For López Obrador, it is a demise of family cohesion and isolation that is fueling domestic violence. The president has often invoked "neoliberal models," referring to the decades of political leadership before his inauguration, as the cause of many of the country's ills.

"When isolation occurs, this culture perhaps causes grievances, confrontation and violence," said the president, who prides himself on defending human rights and protecting the vulnerable. "I am not saying that in Mexico there is not this confrontation. Of course there are differences in all families."

Several gruesome murders have already shocked the nation this year, including the death of 25-year-old Ingrid Escamilla, who was found brutally slain, her body skinned and missing some of its organs, and the murder of seven-year-old Fátima whose body was found inside a plastic bag, sexually abused and beaten.

In early March, tens of thousands of women took to the streets demanding justice for the many victims during a mass protest marking International Women's Day.

More recently, the government launched a much-ridiculed series of public service videos about how to prevent domestic violence during the stay-at-home order. One ad presented a selection of stressful moments in a typical household. As tension built, it advised everybody to count to ten to calm down and "take out the white flag of peace," then showed the family members smiling and waving small flags.

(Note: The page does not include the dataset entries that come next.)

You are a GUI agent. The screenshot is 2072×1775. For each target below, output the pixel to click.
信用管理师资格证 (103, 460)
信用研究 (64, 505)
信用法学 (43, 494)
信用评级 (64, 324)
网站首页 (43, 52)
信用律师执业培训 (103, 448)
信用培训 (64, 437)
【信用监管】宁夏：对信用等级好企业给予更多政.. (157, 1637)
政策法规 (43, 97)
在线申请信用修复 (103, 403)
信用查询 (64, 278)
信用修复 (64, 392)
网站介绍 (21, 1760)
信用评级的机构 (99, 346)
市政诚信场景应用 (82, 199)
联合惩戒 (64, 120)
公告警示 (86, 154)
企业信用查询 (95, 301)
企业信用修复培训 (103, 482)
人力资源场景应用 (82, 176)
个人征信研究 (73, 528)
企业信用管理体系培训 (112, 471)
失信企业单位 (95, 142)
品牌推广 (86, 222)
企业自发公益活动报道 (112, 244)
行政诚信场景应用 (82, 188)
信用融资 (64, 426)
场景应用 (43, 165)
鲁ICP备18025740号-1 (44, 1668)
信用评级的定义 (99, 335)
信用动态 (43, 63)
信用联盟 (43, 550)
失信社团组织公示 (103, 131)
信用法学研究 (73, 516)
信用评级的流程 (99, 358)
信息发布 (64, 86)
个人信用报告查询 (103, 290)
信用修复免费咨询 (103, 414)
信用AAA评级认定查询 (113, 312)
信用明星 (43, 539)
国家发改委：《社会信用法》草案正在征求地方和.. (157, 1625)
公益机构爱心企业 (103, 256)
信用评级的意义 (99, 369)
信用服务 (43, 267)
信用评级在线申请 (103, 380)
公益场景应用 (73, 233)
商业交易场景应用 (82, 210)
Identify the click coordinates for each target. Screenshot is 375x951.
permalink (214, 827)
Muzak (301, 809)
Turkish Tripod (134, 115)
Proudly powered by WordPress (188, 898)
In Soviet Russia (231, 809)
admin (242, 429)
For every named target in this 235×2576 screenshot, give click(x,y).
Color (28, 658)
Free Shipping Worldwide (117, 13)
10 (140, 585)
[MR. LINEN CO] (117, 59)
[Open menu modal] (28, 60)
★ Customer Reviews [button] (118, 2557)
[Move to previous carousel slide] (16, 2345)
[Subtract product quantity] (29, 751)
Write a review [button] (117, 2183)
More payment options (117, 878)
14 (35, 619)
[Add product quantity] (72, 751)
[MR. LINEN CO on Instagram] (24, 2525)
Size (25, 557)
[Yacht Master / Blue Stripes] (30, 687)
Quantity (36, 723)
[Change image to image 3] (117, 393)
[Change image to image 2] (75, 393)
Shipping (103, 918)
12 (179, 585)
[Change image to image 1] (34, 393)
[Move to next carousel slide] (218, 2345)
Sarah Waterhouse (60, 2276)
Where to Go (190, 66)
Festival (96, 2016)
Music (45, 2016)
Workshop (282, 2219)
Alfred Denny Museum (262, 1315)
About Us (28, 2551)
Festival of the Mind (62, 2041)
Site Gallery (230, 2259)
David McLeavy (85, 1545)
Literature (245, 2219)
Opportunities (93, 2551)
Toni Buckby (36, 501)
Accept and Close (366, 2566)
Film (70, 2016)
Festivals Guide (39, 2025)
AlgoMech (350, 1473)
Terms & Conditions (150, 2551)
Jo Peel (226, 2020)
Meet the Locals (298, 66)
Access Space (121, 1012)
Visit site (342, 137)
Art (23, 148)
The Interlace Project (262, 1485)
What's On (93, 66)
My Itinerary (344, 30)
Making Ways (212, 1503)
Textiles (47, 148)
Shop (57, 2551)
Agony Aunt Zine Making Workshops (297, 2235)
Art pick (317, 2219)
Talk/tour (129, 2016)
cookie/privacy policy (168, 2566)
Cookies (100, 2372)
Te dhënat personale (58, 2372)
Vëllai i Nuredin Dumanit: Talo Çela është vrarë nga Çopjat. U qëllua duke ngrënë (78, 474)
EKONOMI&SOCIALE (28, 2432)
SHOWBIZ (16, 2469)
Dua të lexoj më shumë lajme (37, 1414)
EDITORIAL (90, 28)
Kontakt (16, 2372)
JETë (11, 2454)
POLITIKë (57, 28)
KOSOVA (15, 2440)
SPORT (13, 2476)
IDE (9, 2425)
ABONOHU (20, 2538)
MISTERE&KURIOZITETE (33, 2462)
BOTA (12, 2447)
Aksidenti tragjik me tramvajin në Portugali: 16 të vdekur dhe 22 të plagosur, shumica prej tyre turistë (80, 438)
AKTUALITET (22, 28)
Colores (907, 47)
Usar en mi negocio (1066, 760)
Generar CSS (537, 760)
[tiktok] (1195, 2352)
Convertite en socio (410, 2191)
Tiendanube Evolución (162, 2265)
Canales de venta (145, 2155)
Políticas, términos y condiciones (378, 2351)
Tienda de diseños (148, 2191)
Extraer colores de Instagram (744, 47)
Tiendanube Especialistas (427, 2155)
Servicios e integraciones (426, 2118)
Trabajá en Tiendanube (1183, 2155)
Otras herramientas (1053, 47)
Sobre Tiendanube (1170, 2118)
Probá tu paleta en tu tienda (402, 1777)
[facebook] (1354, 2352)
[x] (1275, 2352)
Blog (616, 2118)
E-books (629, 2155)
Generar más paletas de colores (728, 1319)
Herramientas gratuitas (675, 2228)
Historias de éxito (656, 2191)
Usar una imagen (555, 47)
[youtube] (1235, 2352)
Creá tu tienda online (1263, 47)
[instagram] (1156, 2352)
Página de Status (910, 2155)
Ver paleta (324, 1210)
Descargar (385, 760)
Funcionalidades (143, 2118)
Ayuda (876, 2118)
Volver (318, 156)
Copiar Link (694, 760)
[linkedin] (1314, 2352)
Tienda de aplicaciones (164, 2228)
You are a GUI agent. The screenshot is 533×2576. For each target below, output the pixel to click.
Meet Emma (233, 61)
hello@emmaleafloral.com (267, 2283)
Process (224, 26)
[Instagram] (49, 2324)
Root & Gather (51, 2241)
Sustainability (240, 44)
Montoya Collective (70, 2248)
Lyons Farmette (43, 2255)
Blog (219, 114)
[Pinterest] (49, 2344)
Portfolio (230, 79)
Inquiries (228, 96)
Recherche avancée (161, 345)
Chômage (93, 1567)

The campaign went viral with advocates condemning the government's approach. Some on social media associated the counting to ten to the number of murders of women that can happen in a single day while others posted ten names of women who have been brutally murdered this year.

The ads were "atrocious" and "disconnected from reality," Perla Acosta Galindo, Director of Más Sueños A.C., a women's community center told CNN. Counting to ten "won't help especially when you're attacked," adding that the campaign is simply a "Band-Aid for something much more serious."

"We need mechanisms, budgets, proper help for abused women rather than an ad suggesting the victim count to ten and wave a white flag."